▶ [Exercise brief]: Go to the line in the data below that contains "Click the first". Write it out exactly, along with every later line through the last, and nothing else.

▶ [Input data]:
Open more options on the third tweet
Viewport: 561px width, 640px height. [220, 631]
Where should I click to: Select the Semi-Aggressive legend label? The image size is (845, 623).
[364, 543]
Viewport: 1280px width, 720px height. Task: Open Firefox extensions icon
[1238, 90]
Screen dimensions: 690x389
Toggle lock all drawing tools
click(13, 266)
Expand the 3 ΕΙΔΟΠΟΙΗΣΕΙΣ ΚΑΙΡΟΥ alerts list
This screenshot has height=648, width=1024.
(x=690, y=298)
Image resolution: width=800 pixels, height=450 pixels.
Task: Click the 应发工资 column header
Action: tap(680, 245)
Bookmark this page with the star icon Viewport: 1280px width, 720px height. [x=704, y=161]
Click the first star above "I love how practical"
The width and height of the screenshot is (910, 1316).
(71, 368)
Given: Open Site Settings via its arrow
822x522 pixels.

▶ [Output]:
Click the first star above "I love how practical"
The width and height of the screenshot is (910, 1316).
(71, 368)
Given: Open Site Settings via its arrow
822x522 pixels.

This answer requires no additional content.